▶ THE TASK
Each record, exactly as written, should be printed again.
[Opening GIVEN DATA section]
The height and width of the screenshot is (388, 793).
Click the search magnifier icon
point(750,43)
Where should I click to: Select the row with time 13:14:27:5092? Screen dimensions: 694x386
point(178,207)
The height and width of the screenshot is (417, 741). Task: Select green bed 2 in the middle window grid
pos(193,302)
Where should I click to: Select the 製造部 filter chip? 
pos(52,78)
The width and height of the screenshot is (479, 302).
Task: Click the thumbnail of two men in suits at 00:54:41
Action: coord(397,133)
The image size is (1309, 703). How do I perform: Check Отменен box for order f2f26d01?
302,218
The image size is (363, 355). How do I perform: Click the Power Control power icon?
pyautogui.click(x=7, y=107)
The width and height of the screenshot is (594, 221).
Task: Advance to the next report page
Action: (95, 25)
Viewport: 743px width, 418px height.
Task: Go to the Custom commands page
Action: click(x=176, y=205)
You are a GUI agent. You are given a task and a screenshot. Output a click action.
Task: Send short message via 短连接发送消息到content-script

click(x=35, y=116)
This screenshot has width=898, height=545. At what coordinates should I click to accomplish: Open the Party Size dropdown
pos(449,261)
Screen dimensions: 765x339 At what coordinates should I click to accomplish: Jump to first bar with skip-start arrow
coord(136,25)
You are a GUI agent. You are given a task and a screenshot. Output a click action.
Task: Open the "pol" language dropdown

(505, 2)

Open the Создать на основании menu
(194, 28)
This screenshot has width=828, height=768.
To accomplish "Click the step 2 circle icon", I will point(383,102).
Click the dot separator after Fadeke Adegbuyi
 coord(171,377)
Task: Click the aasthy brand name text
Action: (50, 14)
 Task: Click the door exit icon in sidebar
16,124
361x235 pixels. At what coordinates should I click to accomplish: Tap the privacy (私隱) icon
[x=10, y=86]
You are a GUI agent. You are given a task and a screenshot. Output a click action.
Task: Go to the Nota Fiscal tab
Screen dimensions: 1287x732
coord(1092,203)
[Closing GIVEN DATA section]
▶ WRITTEN ANSWER
The height and width of the screenshot is (388, 793).
Click the search magnifier icon
point(750,43)
Where should I click to: Select the row with time 13:14:27:5092? Screen dimensions: 694x386
point(178,207)
The height and width of the screenshot is (417, 741). Task: Select green bed 2 in the middle window grid
pos(193,302)
Where should I click to: Select the 製造部 filter chip? 
pos(52,78)
The width and height of the screenshot is (479, 302).
Task: Click the thumbnail of two men in suits at 00:54:41
Action: coord(397,133)
The image size is (1309, 703). How do I perform: Check Отменен box for order f2f26d01?
302,218
The image size is (363, 355). How do I perform: Click the Power Control power icon?
pyautogui.click(x=7, y=107)
The width and height of the screenshot is (594, 221).
Task: Advance to the next report page
Action: (95, 25)
Viewport: 743px width, 418px height.
Task: Go to the Custom commands page
Action: click(x=176, y=205)
You are a GUI agent. You are given a task and a screenshot. Output a click action.
Task: Send short message via 短连接发送消息到content-script

click(x=35, y=116)
This screenshot has width=898, height=545. At what coordinates should I click to accomplish: Open the Party Size dropdown
pos(449,261)
Screen dimensions: 765x339 At what coordinates should I click to accomplish: Jump to first bar with skip-start arrow
coord(136,25)
You are a GUI agent. You are given a task and a screenshot. Output a click action.
Task: Open the "pol" language dropdown

(505, 2)

Open the Создать на основании menu
(194, 28)
This screenshot has width=828, height=768.
To accomplish "Click the step 2 circle icon", I will point(383,102).
Click the dot separator after Fadeke Adegbuyi
 coord(171,377)
Task: Click the aasthy brand name text
Action: (50, 14)
 Task: Click the door exit icon in sidebar
16,124
361x235 pixels. At what coordinates should I click to accomplish: Tap the privacy (私隱) icon
[x=10, y=86]
You are a GUI agent. You are given a task and a screenshot. Output a click action.
Task: Go to the Nota Fiscal tab
Screen dimensions: 1287x732
coord(1092,203)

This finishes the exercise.